◆ **WHAT YOU HAVE TO DO**
Pull every "agent" line out of the data below.

"""

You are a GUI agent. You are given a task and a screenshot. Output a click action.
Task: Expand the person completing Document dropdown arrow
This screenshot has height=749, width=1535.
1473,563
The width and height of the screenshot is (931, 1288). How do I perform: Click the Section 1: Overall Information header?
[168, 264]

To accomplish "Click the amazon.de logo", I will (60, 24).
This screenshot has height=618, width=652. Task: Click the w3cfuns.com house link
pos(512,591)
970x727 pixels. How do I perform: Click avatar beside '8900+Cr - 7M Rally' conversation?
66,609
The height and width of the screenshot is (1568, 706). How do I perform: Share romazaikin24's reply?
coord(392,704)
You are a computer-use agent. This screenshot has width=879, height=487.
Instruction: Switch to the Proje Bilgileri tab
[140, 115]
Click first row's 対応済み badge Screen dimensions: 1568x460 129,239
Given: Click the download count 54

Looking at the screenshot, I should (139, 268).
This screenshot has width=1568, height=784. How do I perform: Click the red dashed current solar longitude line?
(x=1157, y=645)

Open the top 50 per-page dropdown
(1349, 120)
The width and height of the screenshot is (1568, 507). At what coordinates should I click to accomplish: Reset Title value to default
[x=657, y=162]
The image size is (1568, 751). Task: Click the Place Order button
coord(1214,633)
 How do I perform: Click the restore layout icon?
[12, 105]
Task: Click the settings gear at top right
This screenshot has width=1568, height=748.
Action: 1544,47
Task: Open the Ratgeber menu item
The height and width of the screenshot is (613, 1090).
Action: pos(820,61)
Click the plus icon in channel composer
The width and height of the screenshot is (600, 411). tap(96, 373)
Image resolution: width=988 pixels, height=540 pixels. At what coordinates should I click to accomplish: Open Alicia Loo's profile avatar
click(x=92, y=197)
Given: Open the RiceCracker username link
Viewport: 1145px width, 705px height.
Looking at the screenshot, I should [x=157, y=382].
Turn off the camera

"""

◆ **ANSWER TO THIS TASK**
You are a GUI agent. You are given a task and a screenshot. Output a click action.
You are a computer-use agent. This screenshot has width=879, height=487.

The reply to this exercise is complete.